A. Western blot analysis of TRIM32-TurboID system. HeLa-TRIM32-TurboID-HA or HeLa-TurboID-HA cells were infected with or without VEEV-TC83-GFP at MOI of 25 for 6 hrs in the presence of biotin at a concentration of 500μM. The biotinylated proteins were purified by using Streptavidin MagBeads. B. The enriched proteins in each group were analyzed by using Venny 2.1 (Venny 2.1.0 (csic.es). C. The cellular component analysis of TRIM32-enriched proteins by using PANTHER. D. The network of TRIM32 proximity labeled endosome associated proteins. E and F. The interaction between TRIM32 and VEEV capsid was determined by co-immunoprecipitation by using anti-HA beads. In E, Huh7-Empty and Huh7-TRIM32-3xF cells were infected with or without VEEV-HA/Cap at MOI of 50. The cells were collected at 3 hpi, and followed the co-immunoprecipitation assay by using anti-HA beads. In F, the plasmids expressing HA-tagged VEEV-TC83 capsid and TRIM32-3xF were co-transfected into 293T cells. The cells were collected at 24hours post-transfection, and followed the co-immunoprecipitation assay by using anti-HA beads.

(TIF)

S4 Fig. Schematic of VEEV-nsP3/NLuc and related workflow.
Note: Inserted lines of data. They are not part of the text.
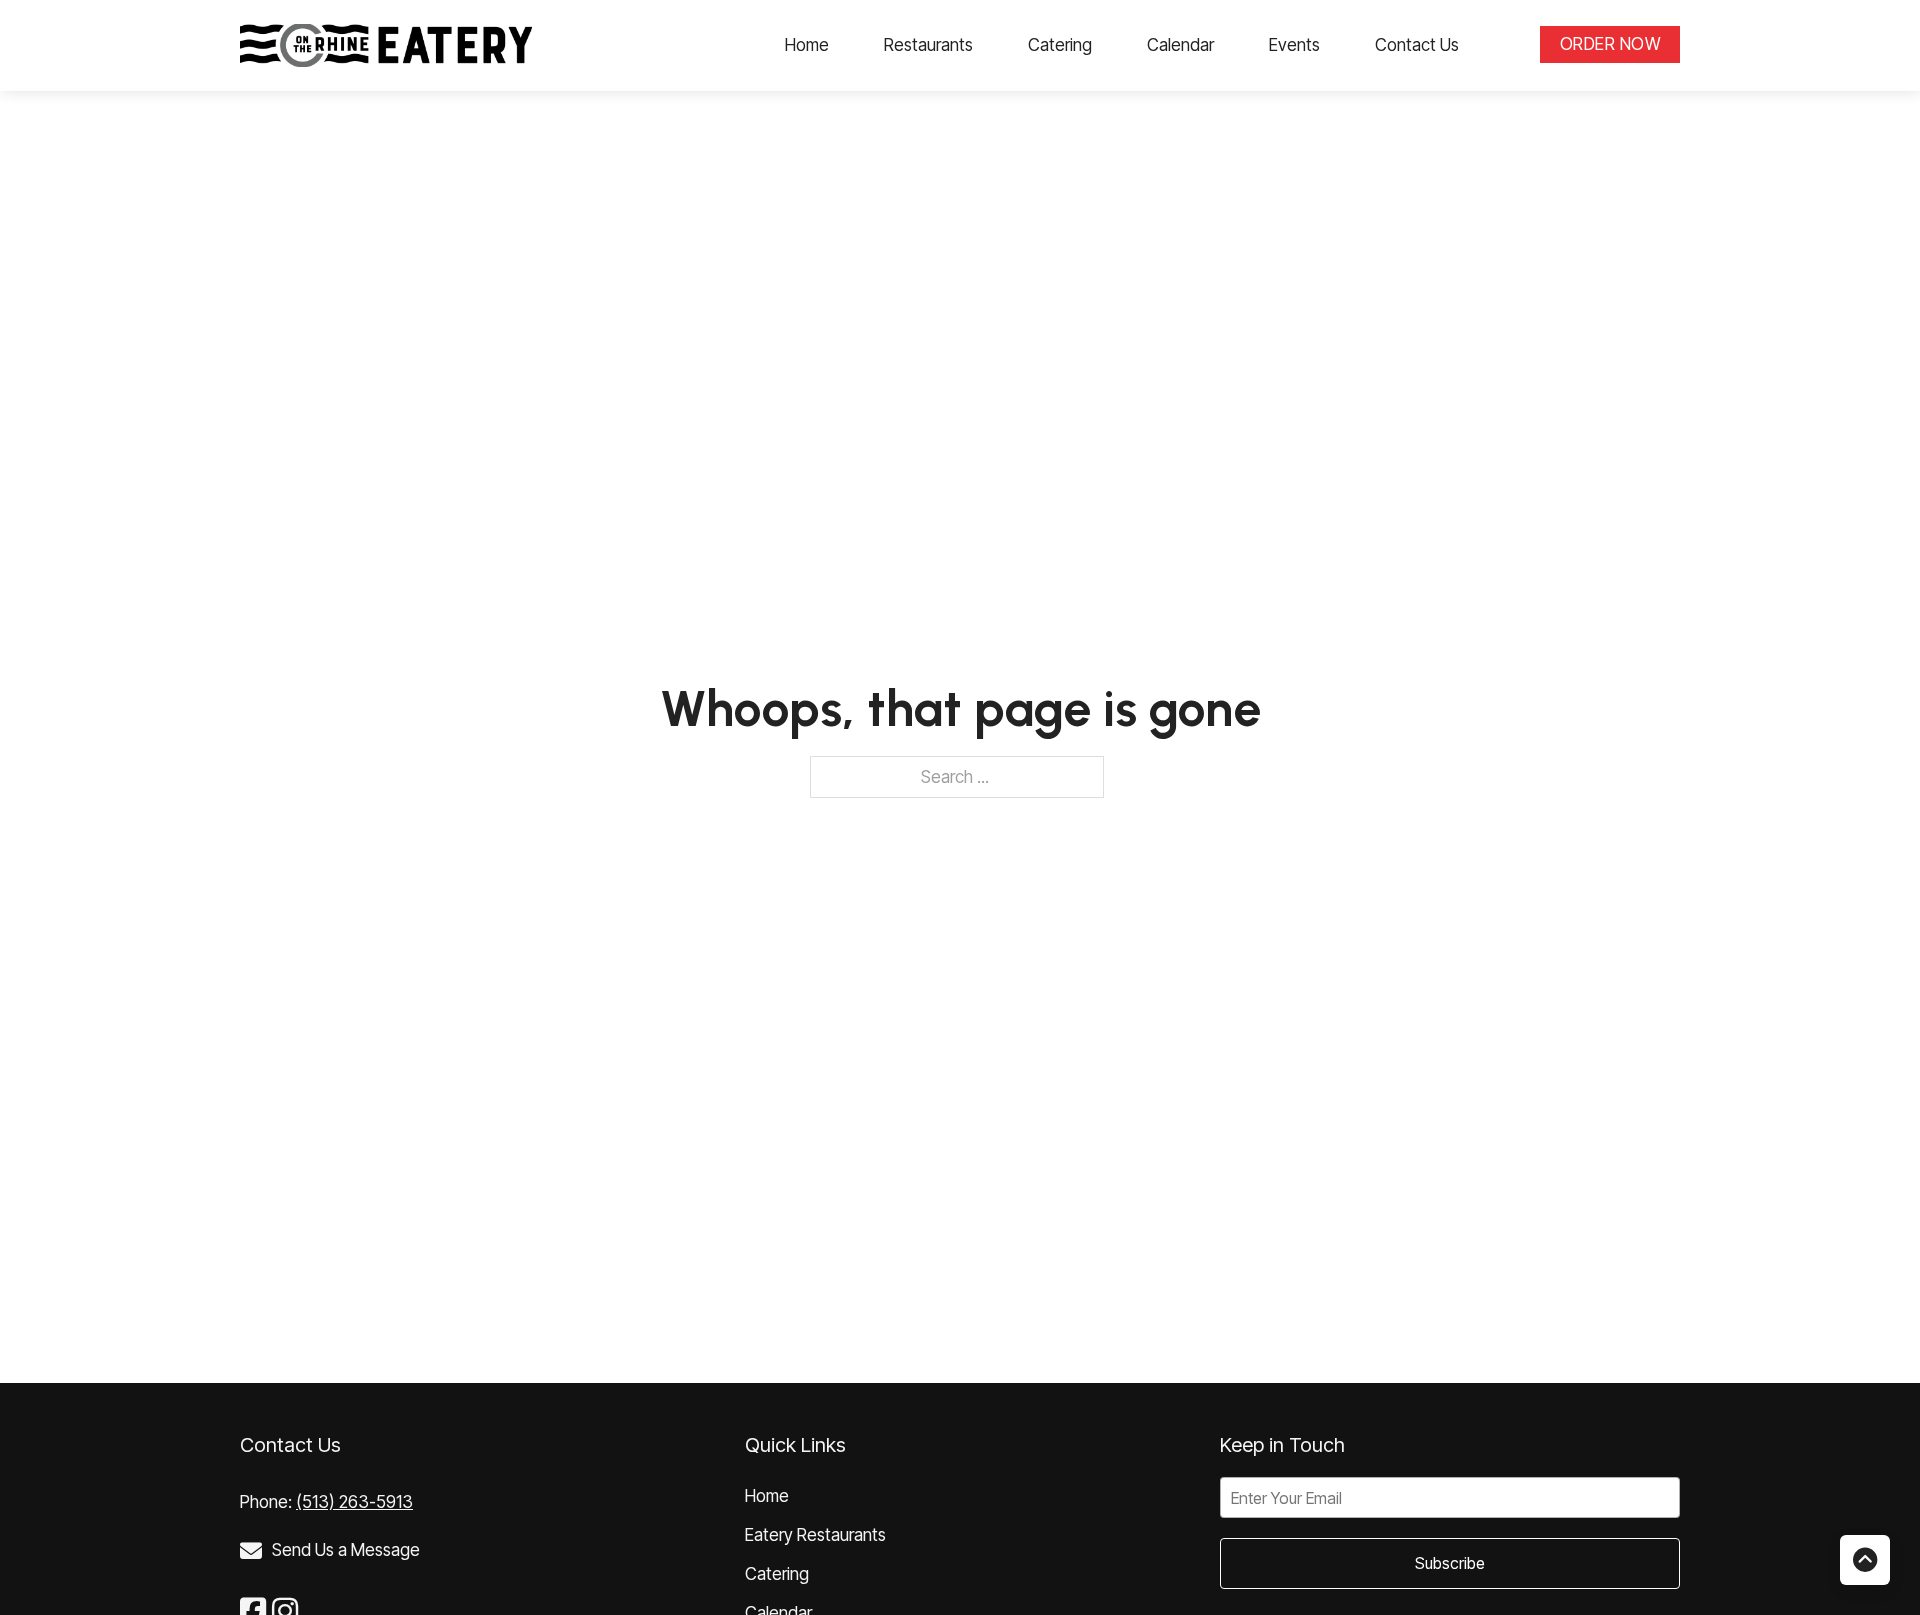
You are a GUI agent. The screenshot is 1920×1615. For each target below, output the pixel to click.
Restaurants (928, 45)
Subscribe (1450, 1563)
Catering (1060, 45)
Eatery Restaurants (815, 1535)
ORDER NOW (1610, 44)
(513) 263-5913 (354, 1502)
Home (807, 45)
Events (1294, 45)
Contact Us (1417, 45)
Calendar (1180, 45)
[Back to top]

SGp: subgenomic promoter, NLuc, Nanoluciferase.

(TIF)

S1 Table. The values that used for graphs in Figs 1–7 in this manuscript.

(XLSX)

Data Availability

All relevant data are within the paper and its Supporting Information files.

Funding Statement

This study was supported in part by grants to WF: the National Natural Science Foundation of China (82372249), the National Natural Science Fund for Excellent Young Scientists Fund Program (Overseas) 2022, and the start-up funding from the Life Sciences Institute, Zhejiang University, and the Fundamental Research Funds for the Zhejiang Provincial Universities (K20240145). To J.W.S.: NIH AI158124, UT Southwestern Endowed Scholars Program, The Rita Allen Foundation, and an Investigators in the Pathogenesis of Infectious Disease Award from the Burroughs Wellcome Fund. The funders had no role in study design, data collection and analysis, decision to publish, or preparation of the manuscript.